The In-App Forms WebView handshake is bounded by the global request timeout (Registry.config.networkTimeout, default 10s on Android; equivalent on iOS) and performs no retry. If klaviyo.js doesn't load and handshake within that window, the WebView is aborted and In-App Forms are dead for the rest of the session. InAppFormsConfig currently only exposes sessionTimeoutDuration — there's no way to tune the load timeout independently.

Motivation / use case

The 10s handshake is a single attempt sharing the global network timeout, which is too tight for cold-cache first loads on slow/real-world networks. Concretely: on a fresh install over a slow connection, klaviyo.js can't download + handshake in 10s, the session aborts, and the form never appears — until a later launch warms the WebView cache. Working around this by raising the global networkTimeout is undesirable because it also affects analytics/event request behavior.

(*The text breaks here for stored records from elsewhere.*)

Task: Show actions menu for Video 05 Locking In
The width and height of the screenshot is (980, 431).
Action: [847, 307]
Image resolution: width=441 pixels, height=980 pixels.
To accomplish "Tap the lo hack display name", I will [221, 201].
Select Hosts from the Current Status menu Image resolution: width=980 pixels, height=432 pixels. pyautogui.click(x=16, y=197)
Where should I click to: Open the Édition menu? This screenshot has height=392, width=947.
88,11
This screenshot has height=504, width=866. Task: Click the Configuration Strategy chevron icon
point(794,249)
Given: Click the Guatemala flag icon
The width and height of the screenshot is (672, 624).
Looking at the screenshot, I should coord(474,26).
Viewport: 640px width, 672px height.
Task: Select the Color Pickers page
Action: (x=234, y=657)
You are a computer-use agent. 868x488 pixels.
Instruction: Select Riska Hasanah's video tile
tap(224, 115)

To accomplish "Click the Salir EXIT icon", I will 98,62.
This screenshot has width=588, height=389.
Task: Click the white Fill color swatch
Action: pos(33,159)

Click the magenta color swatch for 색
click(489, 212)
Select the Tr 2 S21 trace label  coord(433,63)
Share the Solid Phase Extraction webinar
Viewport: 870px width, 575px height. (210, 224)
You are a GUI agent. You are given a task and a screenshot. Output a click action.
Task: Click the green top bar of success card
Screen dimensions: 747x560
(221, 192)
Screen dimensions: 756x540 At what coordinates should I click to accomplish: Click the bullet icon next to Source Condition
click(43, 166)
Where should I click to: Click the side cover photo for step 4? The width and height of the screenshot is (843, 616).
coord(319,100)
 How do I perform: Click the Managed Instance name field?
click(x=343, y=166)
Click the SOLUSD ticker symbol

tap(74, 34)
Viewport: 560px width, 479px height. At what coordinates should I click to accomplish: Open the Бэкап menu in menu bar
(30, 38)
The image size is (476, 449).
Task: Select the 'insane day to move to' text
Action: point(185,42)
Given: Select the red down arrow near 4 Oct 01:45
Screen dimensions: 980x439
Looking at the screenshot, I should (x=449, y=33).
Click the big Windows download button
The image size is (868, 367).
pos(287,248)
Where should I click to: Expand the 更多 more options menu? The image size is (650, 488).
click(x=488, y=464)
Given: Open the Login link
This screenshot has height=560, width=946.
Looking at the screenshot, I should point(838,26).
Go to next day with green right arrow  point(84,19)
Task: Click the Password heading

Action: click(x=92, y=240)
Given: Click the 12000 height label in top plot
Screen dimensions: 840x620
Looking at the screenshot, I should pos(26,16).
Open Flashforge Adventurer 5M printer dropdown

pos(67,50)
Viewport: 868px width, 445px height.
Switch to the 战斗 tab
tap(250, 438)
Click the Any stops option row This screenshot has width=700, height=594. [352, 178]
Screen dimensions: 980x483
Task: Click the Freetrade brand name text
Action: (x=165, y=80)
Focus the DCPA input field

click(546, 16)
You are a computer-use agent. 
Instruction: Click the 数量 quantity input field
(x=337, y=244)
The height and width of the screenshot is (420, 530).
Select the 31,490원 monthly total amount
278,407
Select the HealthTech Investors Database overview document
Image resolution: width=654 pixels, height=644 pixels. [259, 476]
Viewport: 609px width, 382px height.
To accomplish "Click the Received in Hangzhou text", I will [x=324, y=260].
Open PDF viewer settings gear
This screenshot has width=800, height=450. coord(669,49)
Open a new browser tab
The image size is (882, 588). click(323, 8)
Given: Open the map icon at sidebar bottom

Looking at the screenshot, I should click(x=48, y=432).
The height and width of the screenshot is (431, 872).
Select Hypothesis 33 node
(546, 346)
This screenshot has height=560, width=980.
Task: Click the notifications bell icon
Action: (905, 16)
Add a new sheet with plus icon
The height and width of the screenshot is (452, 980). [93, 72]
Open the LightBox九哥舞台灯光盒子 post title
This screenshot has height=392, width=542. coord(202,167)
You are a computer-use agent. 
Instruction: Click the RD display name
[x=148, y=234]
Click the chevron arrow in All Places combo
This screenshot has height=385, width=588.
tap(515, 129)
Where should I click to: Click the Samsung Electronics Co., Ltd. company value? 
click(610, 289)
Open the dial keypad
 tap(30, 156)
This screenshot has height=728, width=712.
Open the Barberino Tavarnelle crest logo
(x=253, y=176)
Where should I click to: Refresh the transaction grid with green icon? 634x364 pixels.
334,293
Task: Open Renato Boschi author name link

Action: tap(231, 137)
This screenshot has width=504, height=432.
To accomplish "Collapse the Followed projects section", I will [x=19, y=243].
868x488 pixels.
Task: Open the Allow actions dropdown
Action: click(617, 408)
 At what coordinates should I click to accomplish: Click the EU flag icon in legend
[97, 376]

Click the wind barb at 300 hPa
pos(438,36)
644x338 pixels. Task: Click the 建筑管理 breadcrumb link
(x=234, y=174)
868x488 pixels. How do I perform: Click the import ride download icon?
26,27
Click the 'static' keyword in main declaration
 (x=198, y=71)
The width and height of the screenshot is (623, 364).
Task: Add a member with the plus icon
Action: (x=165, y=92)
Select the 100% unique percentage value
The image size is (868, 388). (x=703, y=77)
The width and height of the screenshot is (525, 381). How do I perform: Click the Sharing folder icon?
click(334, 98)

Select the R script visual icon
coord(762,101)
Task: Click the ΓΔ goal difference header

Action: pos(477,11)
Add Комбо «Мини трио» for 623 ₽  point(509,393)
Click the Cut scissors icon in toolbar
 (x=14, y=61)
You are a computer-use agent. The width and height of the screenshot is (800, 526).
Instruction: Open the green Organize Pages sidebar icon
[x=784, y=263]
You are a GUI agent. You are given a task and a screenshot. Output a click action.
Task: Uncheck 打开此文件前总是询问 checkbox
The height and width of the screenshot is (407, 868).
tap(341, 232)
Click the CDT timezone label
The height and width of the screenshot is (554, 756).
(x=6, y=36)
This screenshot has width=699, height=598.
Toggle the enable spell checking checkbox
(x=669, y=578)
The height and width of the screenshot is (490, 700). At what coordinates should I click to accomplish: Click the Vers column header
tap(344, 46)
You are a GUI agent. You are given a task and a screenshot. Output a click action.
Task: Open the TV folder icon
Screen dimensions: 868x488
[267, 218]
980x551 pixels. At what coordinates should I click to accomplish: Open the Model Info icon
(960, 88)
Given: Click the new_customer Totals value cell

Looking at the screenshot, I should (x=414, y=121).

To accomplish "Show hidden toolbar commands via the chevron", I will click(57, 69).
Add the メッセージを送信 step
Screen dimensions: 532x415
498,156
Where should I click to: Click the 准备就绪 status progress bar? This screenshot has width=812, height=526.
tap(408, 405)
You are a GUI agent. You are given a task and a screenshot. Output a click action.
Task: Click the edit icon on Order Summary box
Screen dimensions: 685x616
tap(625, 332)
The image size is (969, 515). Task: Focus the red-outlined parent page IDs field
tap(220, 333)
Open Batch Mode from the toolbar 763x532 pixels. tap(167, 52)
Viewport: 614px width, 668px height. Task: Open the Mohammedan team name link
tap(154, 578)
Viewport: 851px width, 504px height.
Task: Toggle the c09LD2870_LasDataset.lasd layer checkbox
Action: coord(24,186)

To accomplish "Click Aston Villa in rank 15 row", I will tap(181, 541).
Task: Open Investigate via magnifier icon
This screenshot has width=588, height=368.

We'd like a forms-specific load timeout (and, ideally, built-in retry/backoff) so we can give the first cold load enough room without touching unrelated network behavior.

Proposed Solution

Add load-timeout (and optional retry) options to InAppFormsConfig:

// Android
InAppFormsConfig(
    sessionTimeoutDuration = 1.hours,
    loadTimeout = 30.seconds,   // handshake/load timeout, independent of networkTimeout
    maxLoadRetries = 2          // optional built-in retry/backoff on load failure
)

Additional Context

  • Versions: Android 4.4.0, iOS 5.3.1.
  • Android reference: the handshake timer is scheduled with Registry.config.networkTimeout in KlaviyoWebViewClient and, on expiry, logs IAF WebView Aborted: Timeout waiting for Klaviyo.js and destroys the WebView with no retry.
  • Even a built-in retry alone (without a configurable timeout) would resolve the common cold-cache case; both together would be ideal.
  • Pairs naturally with the failed lifecycle event in the related issue — together they let integrators either rely on built-in retry or implement their own against a real failure signal.